▶ AIM OF THE EXERCISE:
Please print the records from the line with "You are a computer-use" to the line with "tap(91, 489)", copying each line exactly and leaving the pictures out of your answer.

Entries for locating words and elements
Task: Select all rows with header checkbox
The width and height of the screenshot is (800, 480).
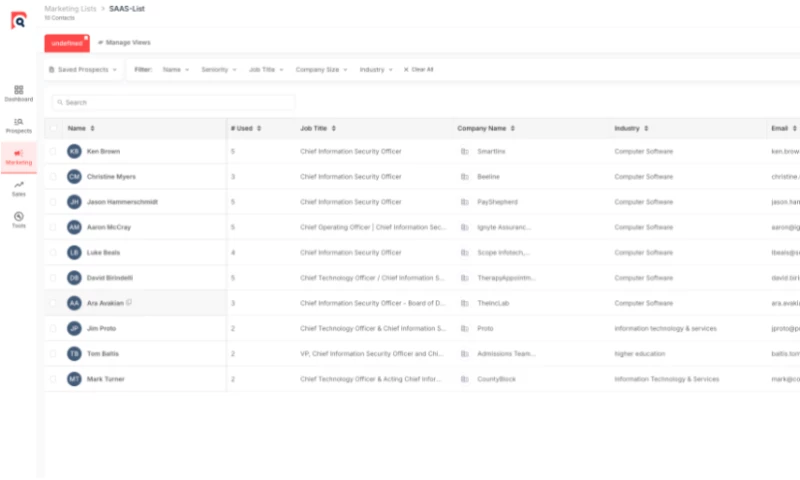Action: (x=53, y=129)
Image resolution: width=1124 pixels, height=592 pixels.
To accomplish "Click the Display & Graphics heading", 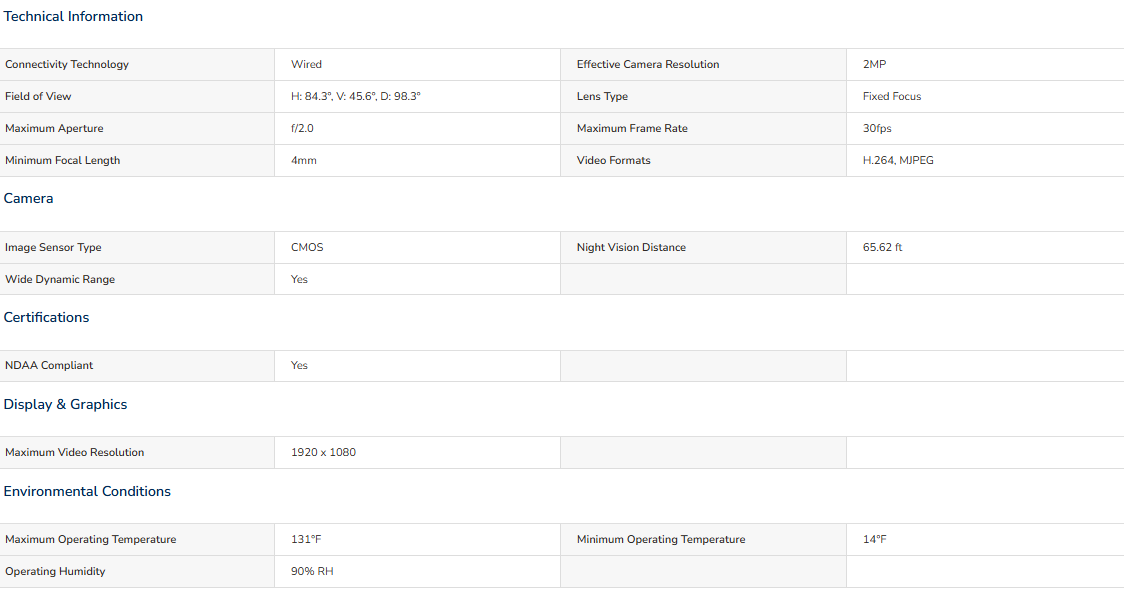I will tap(65, 404).
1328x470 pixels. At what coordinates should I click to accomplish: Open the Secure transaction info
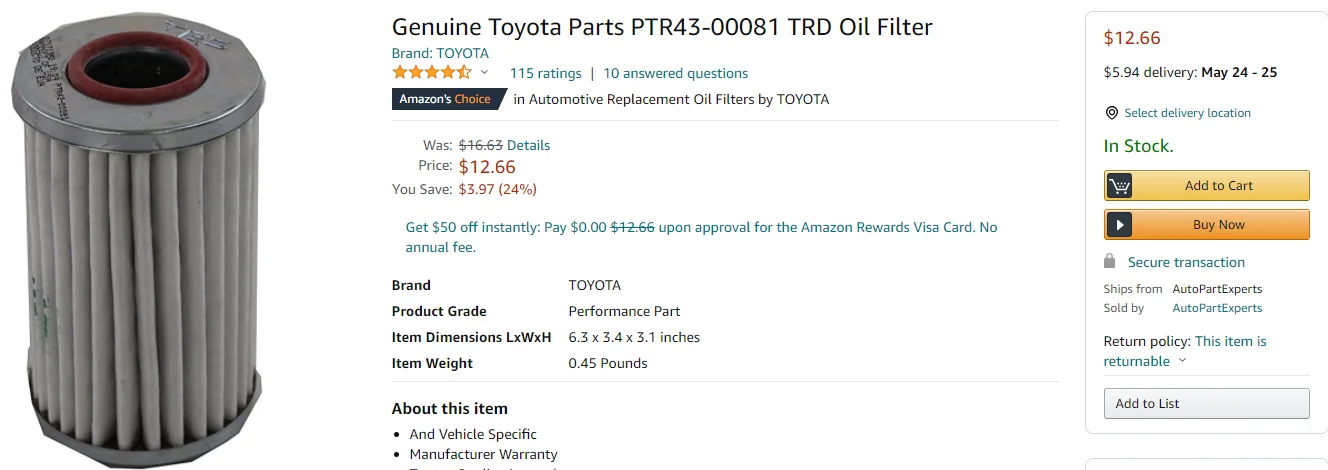pos(1186,262)
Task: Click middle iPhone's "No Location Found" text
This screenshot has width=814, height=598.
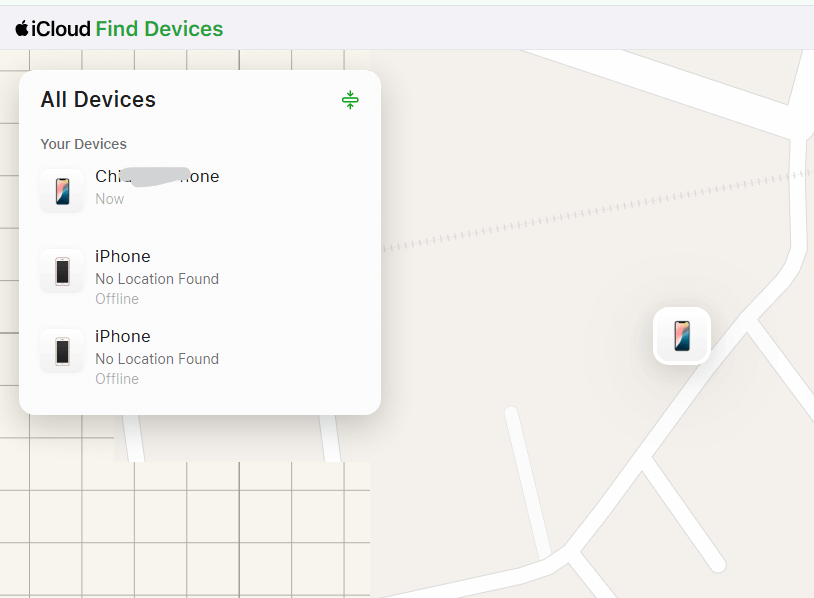Action: click(157, 279)
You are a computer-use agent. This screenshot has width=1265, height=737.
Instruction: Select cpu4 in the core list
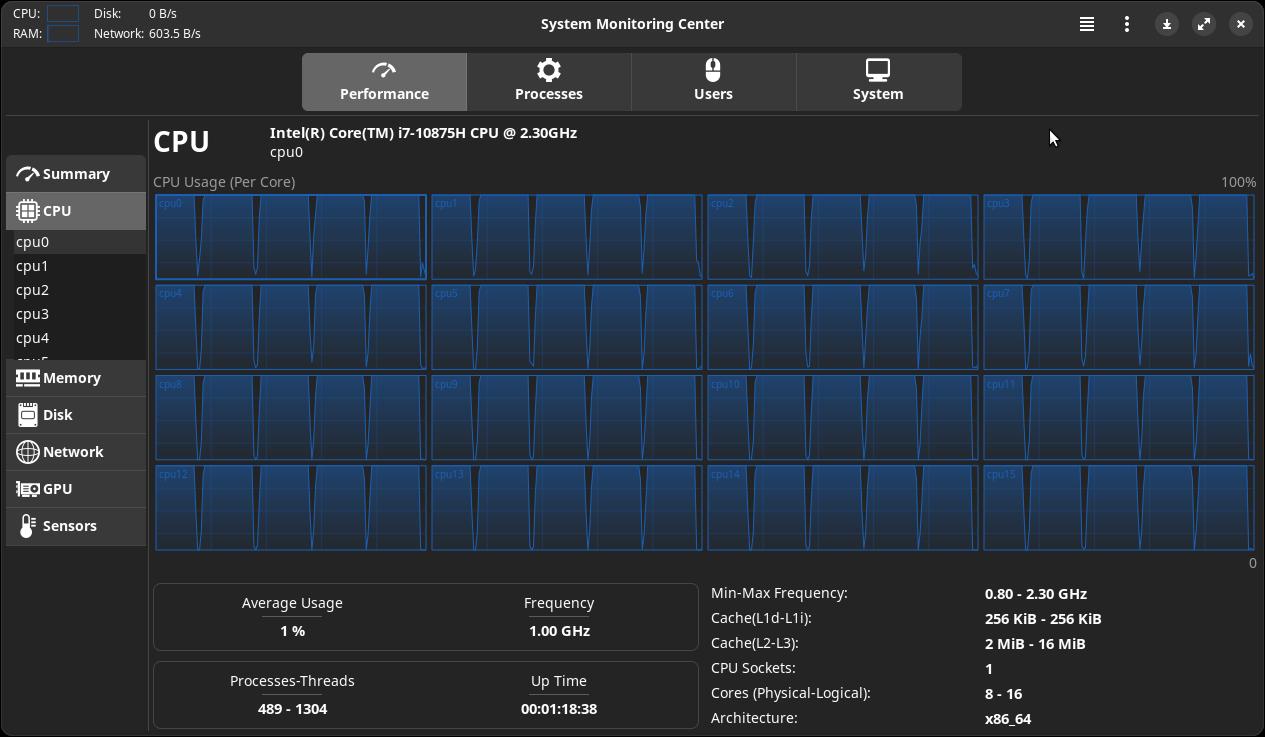coord(32,338)
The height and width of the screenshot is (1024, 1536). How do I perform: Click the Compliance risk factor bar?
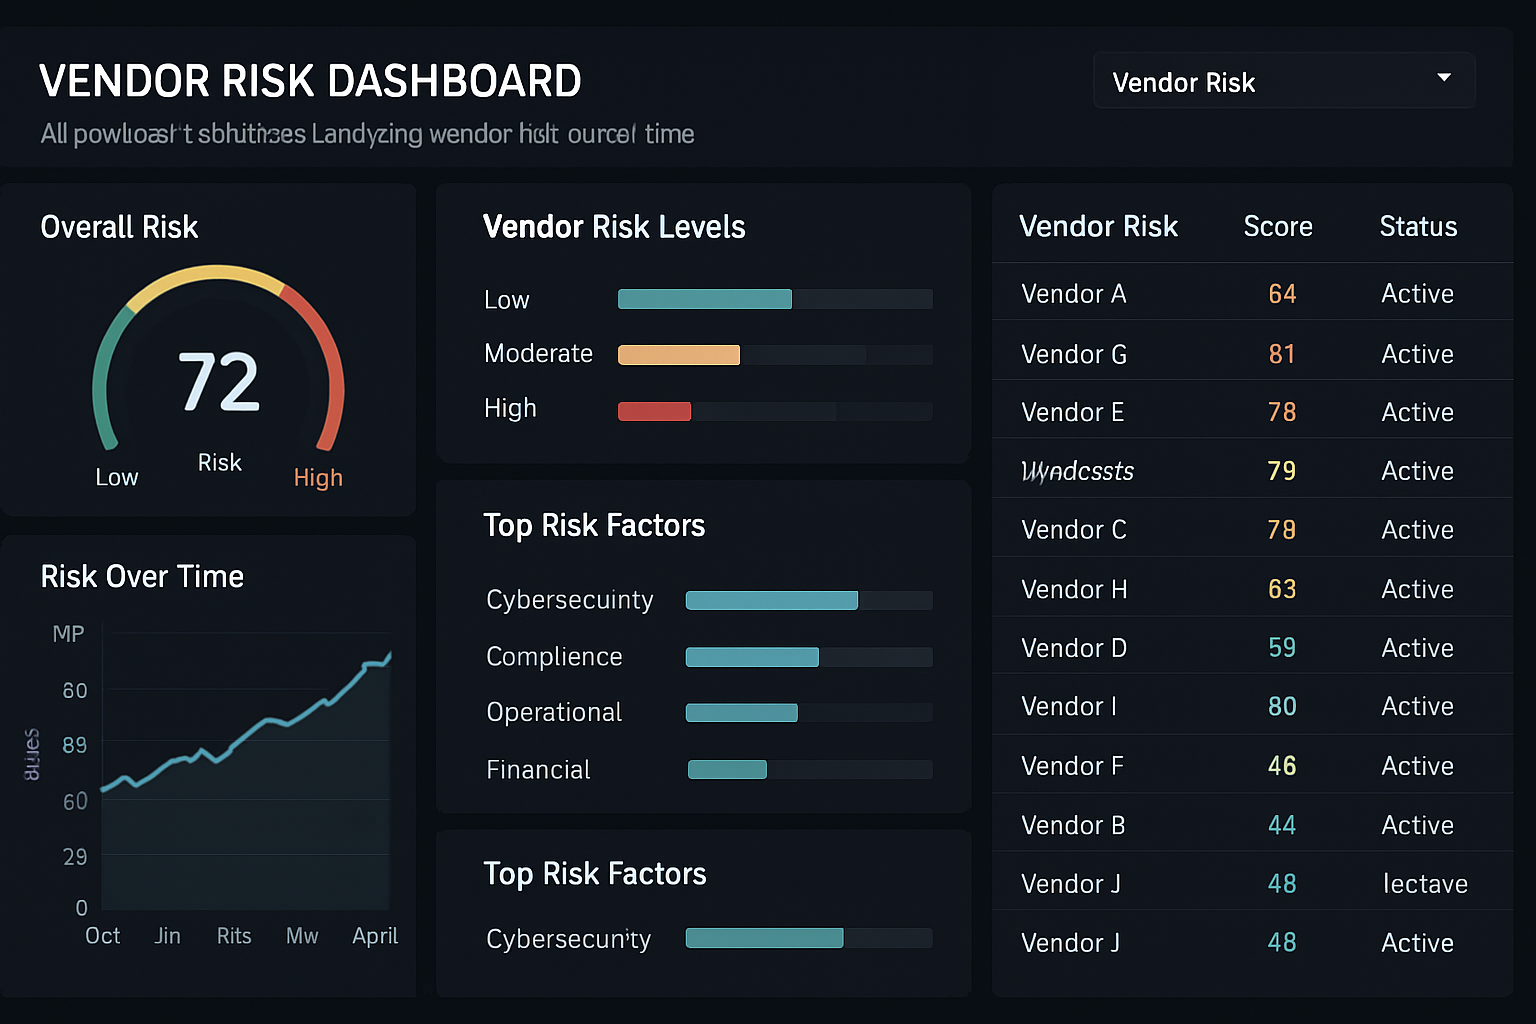(x=752, y=656)
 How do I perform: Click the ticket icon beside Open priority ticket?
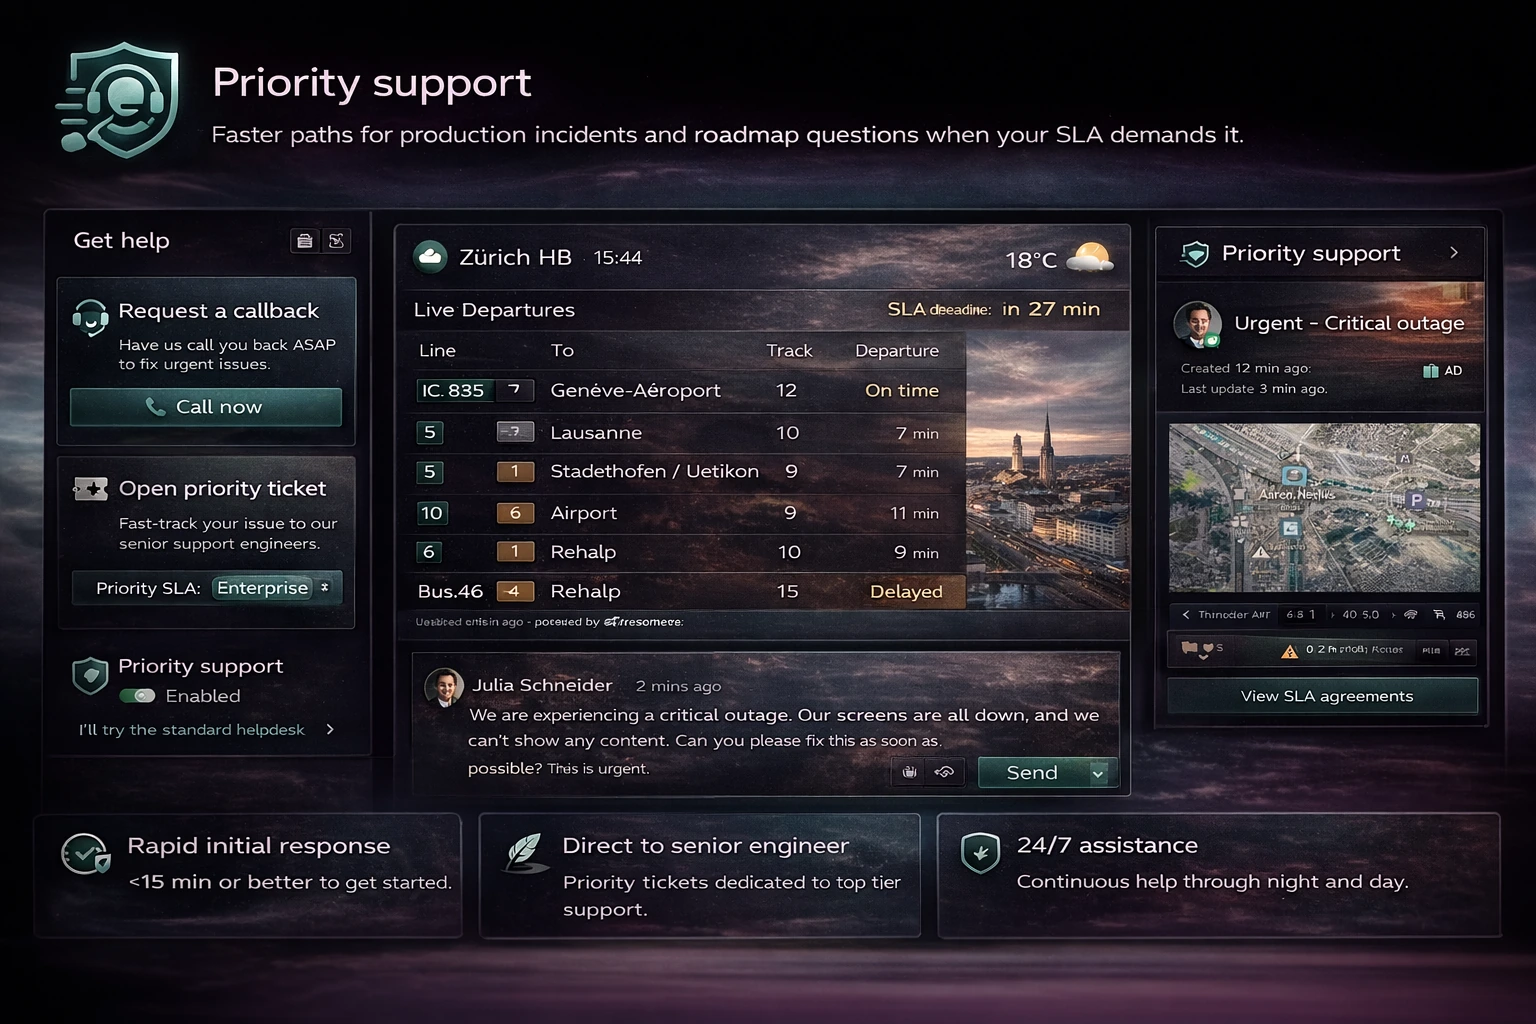tap(91, 489)
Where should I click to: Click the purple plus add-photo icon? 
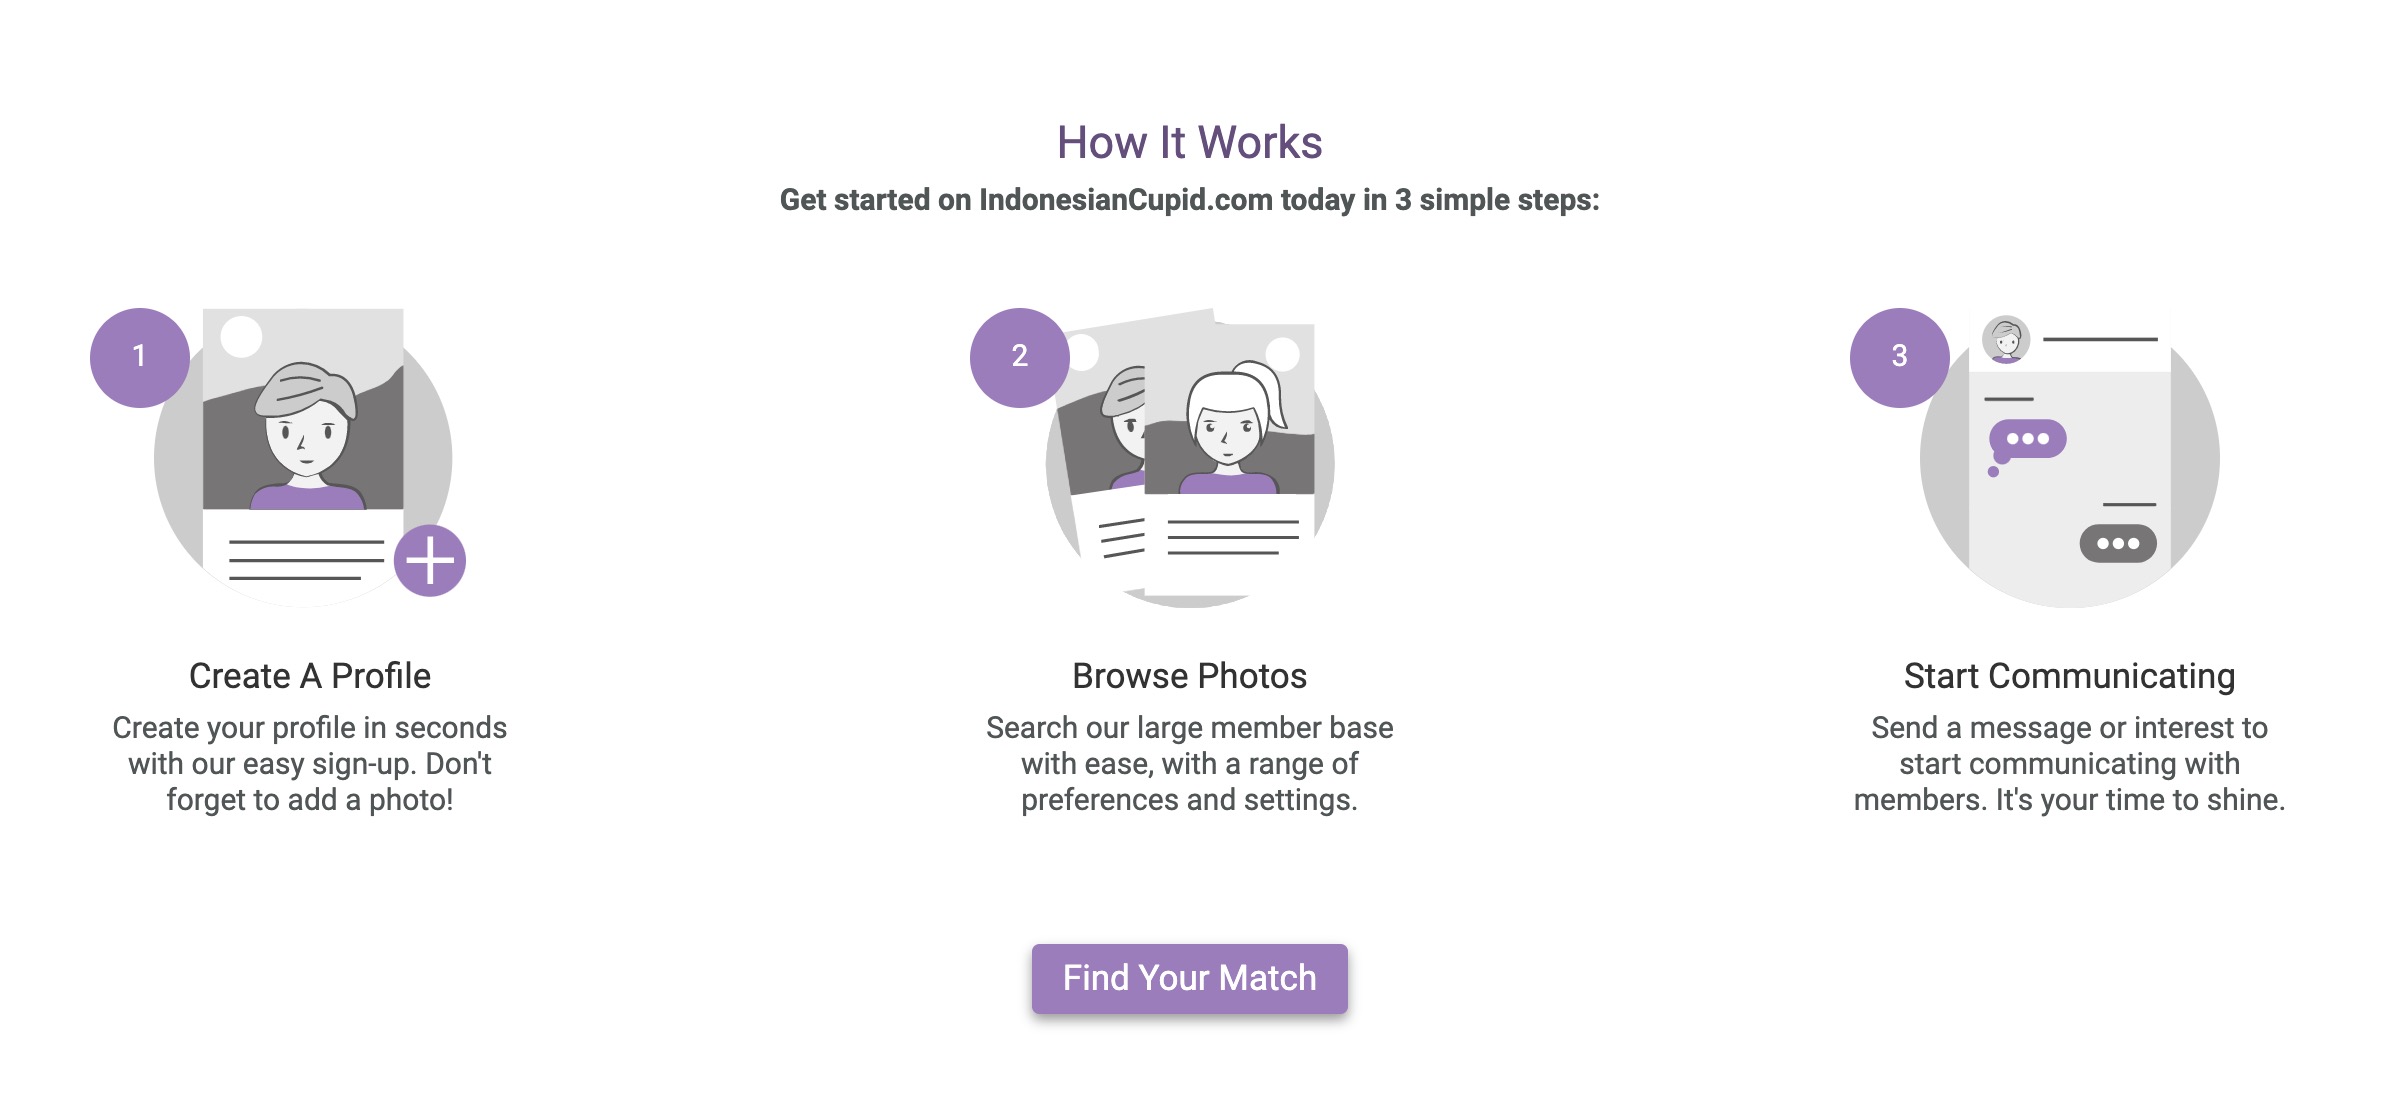tap(430, 560)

▶ RESPONSE TO THIS EXERCISE:
You are a computer-use agent. This screenshot has width=1265, height=737.
Instruction: Select cpu4 in the core list
coord(32,338)
The height and width of the screenshot is (1024, 1536). How do I perform: Click the Compliance risk factor bar?
(x=752, y=656)
 How do I perform: Click the ticket icon beside Open priority ticket?
tap(91, 489)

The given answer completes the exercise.